DM: I was, I was saying...

NP: That they were only children.

DM: I was, I was, yeah...

NP: If somebody, somebody doesn't have any brothers or sisters, they're called only children.

PM: Yes.

CLEMENT FREUD: Could be called orphans.

DM: Yes. Well yeah they could be called orphans if they were also orphans. Or of their name was Orphans! Morning Orphans! Morning! Alphonse and Orphans, two brothers.

NP: So Paul, actually we did enjoy your interruption, so we give you a bonus point for that one. But David you were interrupted so you get a point for that and you take over the subject of agony aunts and there are 36 seconds starting now.

DM: No aunts never came to my Christmases and caused agony by being snarky about the way...

BUZZ

NP: Paul challenged.

PM: Snarky?

NP: Yes, snarky.

PM: Did you say yes snarky?

NP: No no I just said snarky. It's a lovely word. No, I think you can create words.

PM: Oh okay.

NP: Edward Lear was always creating lovely new words.

PM: Yes.

NP: And so did Lewis Carroll.

PM: Yes.

NP: And I think David Mitchell's entitled to do the same thing.

PM: Okay.

DM: Thank you very much.

CF: He came up with snarky!

PM: Yeah snarky. We're allowed to make up words now, that's good news, isn't it. That's going to save a lot of trouble later on, I can tell you! I'm writing a few down now!

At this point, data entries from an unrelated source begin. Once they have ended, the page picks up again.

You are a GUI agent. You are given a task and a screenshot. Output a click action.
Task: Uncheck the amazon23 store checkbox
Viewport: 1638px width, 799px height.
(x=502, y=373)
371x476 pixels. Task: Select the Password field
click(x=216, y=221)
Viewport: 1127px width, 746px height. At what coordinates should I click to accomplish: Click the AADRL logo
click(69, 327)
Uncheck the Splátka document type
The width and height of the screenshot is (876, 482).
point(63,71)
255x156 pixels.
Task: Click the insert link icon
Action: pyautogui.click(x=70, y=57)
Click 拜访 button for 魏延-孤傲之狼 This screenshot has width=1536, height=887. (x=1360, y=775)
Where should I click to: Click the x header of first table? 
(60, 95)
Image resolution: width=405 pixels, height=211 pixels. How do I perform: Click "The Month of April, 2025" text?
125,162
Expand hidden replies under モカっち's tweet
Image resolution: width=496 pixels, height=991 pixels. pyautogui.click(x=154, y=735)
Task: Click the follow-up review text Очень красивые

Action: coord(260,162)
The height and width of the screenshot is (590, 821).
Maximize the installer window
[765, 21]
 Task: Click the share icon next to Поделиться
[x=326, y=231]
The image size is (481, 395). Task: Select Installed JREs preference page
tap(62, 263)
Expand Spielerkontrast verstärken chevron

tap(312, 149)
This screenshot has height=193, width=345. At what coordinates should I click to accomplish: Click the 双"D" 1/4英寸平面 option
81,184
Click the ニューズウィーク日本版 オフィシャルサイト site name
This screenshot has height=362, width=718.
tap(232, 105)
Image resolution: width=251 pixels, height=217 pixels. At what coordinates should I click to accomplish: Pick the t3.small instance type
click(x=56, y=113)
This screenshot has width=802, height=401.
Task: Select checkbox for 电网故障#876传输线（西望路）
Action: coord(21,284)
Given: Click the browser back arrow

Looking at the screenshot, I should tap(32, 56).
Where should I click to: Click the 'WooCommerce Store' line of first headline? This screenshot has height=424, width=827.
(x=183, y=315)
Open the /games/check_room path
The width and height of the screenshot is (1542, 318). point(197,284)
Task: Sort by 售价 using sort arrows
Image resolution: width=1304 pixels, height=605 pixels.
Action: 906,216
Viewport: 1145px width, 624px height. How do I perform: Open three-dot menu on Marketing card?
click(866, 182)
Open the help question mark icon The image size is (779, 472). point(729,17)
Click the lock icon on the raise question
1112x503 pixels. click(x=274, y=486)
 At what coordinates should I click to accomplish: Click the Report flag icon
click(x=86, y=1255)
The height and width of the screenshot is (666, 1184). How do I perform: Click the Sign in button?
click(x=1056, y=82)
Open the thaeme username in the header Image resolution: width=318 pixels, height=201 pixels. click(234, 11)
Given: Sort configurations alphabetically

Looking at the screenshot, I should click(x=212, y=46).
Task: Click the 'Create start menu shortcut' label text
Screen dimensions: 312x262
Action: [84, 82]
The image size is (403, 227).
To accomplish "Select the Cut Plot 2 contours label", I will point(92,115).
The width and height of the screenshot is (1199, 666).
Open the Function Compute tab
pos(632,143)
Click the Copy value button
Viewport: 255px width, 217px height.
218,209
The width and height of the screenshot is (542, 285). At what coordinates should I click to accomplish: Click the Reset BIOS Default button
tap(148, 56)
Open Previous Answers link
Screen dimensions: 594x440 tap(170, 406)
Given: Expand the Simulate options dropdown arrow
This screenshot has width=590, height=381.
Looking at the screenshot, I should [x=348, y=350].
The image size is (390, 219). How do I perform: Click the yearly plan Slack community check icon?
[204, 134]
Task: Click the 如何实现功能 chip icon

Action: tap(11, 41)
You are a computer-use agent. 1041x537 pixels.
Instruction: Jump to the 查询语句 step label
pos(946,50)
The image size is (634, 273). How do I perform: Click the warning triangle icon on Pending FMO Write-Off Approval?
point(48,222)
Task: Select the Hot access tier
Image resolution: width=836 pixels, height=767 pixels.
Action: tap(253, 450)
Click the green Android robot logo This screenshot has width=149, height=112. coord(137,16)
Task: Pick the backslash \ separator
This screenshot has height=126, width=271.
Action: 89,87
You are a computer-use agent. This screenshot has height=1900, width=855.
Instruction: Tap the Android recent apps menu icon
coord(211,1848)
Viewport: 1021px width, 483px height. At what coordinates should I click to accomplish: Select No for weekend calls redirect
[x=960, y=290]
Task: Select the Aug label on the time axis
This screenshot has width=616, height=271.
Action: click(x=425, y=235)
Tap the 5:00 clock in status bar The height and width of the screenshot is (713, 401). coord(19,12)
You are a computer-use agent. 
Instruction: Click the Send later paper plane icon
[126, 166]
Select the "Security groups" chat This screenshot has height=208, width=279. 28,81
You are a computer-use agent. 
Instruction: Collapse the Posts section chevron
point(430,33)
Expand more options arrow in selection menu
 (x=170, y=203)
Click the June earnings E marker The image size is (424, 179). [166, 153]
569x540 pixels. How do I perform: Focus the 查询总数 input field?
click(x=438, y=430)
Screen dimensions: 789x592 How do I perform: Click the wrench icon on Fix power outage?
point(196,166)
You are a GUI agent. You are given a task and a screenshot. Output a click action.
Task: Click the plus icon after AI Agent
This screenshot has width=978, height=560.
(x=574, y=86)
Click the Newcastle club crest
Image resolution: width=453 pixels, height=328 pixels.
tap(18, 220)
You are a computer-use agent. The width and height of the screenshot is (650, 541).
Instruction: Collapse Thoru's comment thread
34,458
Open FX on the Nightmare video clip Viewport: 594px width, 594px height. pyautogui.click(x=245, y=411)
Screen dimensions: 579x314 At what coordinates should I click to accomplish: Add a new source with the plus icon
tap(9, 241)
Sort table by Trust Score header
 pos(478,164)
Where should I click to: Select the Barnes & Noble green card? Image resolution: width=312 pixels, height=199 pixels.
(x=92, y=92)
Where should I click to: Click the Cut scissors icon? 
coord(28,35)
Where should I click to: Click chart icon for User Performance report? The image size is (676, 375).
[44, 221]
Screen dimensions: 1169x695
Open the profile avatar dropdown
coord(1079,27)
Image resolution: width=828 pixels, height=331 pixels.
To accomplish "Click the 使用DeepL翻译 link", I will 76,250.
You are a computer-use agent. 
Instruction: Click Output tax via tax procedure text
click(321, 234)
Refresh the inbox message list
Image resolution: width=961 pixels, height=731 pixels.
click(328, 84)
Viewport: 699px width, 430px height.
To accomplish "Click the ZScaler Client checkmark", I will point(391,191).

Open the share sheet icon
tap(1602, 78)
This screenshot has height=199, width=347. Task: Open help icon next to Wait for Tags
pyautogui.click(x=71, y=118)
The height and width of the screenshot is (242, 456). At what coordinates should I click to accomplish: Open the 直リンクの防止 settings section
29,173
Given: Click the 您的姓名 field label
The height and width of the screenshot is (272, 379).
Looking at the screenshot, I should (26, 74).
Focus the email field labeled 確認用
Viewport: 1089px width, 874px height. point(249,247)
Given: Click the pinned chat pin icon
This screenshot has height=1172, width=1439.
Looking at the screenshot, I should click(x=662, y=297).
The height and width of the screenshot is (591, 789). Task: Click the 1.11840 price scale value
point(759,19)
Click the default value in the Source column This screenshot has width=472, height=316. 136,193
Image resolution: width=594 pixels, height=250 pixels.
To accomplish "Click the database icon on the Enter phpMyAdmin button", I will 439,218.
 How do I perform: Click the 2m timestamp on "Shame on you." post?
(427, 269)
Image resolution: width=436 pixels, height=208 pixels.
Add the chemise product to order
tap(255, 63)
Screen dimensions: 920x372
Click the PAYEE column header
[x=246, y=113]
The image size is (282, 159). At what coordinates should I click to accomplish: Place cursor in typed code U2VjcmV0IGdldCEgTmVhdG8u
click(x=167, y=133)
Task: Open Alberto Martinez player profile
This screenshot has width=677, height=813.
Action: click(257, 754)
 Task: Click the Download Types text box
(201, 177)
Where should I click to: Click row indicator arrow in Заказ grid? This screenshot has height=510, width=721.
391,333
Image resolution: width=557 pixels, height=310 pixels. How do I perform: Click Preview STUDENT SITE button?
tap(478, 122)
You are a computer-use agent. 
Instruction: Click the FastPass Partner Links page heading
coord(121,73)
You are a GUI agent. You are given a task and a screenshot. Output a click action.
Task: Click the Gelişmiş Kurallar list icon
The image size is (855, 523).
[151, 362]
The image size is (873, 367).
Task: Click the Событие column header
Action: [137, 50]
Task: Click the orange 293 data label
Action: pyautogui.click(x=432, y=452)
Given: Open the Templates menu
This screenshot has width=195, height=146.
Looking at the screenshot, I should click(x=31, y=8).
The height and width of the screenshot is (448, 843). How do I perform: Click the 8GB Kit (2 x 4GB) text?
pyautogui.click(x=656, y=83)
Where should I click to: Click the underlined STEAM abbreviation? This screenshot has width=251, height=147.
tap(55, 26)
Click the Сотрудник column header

NP: You've heard of Lewis Carroll, you've heard of The Hunting Of The Snark.

PM: Heard of it? I live it! It's a daily struggle, as far as I'm concerned, just getting down to the shops!

NP: If Lewis Carroll can tell us about The Hunting Of The Snark...

PM: Yeah?

NP: ... then David can take that word and call it snarky.

PM: Okay, fair enough.

NP: And so he's...

DM: Thank you very much.

NP: You have an incorrect challenge again David and you have 30 seconds to continue with agony aunts starting now.

DM: The other thing that agony aunts means is those people who write for newspapers and try and give advice. I have sent letters many times to these people, asking about how to put up shelves or...

BUZZ

NP: Paul challenged.

PM: Have we had people before?

NP: Yes you did.

DM: Yes, it's such a useful word.

NP: I know! You did say it before.

DM: I should have said snarks or something!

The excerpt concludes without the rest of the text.